Logo que assumiu a nova candidatura, a sra. Moro deixou claro que São Paulo foi apenas um acidente insignificante em sua vida. “Pela primeira vez, Curitiba tem uma chapa de pré-candidatos com uma legítima representante da ‘República de Curitiba’”, declarou a orgulhosa curitibana, fazendo referência à turma da Lava Jato liderada por seu marido e claramente mais à vontade do que quando se viu forçada a comer pastel de feira para parecer paulistana.

Se São Paulo é irrelevante para a sra. Moro, a sra. Moro, por razões evidentes, é irrelevante para São Paulo, mas seu caso ajuda muito a ilustrar como um péssimo hábito da política está se tornando cada vez mais arraigado: a mudança de domicílio eleitoral exclusivamente para buscar melhores chances de vencer uma eleição.

A sra. Moro certamente não será a última pessoa a mudar de domicílio eleitoral conforme conveniências que nada têm a ver com os interesses dos eleitores. Recentemente, é bom lembrar, o carioca Tarcísio de Freitas mudou seu domicílio eleitoral para São José dos Campos, onde nunca viveu, a fim de disputar o governo paulista por ordem de seu padrinho, o ex-presidente Jair Bolsonaro.
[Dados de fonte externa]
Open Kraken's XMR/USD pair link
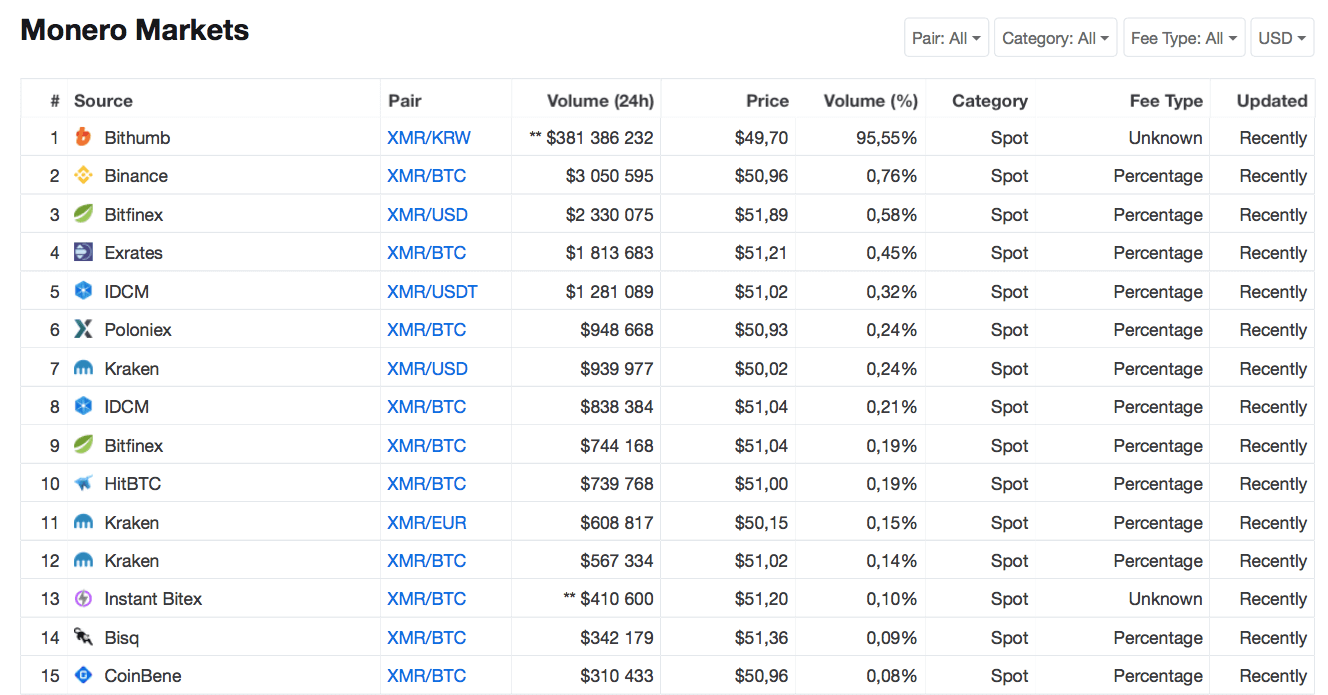This screenshot has width=1328, height=695. [427, 369]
Agora, Tarcísio mudou de novo de domicílio eleitoral, para a capital, com o objetivo de votar no prefeito Ricardo Nunes, a quem apoia.

Até pouco tempo atrás, o mais célebre símbolo desse nomadismo eleitoral era o maranhense José Sarney, que depois de deixar a Presidência da República em 1990, rejeitado pela maioria dos brasileiros, teve que se candidatar ao Senado pelo Amapá, e não pelo Maranhão, seu feudo político. Apesar de poucas vezes ter sido visto no Amapá, seja antes ou depois das eleições de que participou, Sarney foi eleito três vezes.
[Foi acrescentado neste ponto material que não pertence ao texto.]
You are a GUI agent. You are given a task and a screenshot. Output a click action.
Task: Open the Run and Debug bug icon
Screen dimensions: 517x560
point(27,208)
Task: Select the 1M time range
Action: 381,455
Desde então, registram-se outras dezenas de casos, de Damares Alves a Eduardo Bolsonaro, de Marina Silva a Eduardo Cunha. Está claro que o domicílio eleitoral está se tornando uma mera formalidade. Não deveria ser.

A legislação é flexível no que diz respeito ao domicílio eleitoral. De fato, não há necessidade de morar em determinado lugar para estabelecer esse domicílio. Basta ter algum vínculo profissional, familiar, patrimonial ou político com a cidade para a qual o candidato queira transferir seu título. No entanto, quando se pretende representar os interesses dos eleitores no Congresso Nacional, é conveniente conhecer os dramas e as aspirações desses eleitores. Do mesmo modo, quando se pretende administrar uma cidade ou um Estado, deveria ser obrigatório conhecer os problemas com os quais o candidato terá que lidar, seja ao apresentar propostas na campanha, seja quando tiver que governar, caso vença a eleição.

Nada disso parece ser levado em conta nos cálculos dos partidos e dos candidatos quando se montam estratégias de campanha que incluem mudança de domicílio eleitoral. Não se oferece mais uma genuína representação local, e sim um discurso ideológico vazio, que drena as energias políticas do País e nada tem a ver com problemas reais. Os candidatos não precisam mais nem comer pastel para fingir que são paulistanos; basta que sejam notórios, truculentos ou excêntricos o bastante para angariar votos de quem perdeu a fé na política.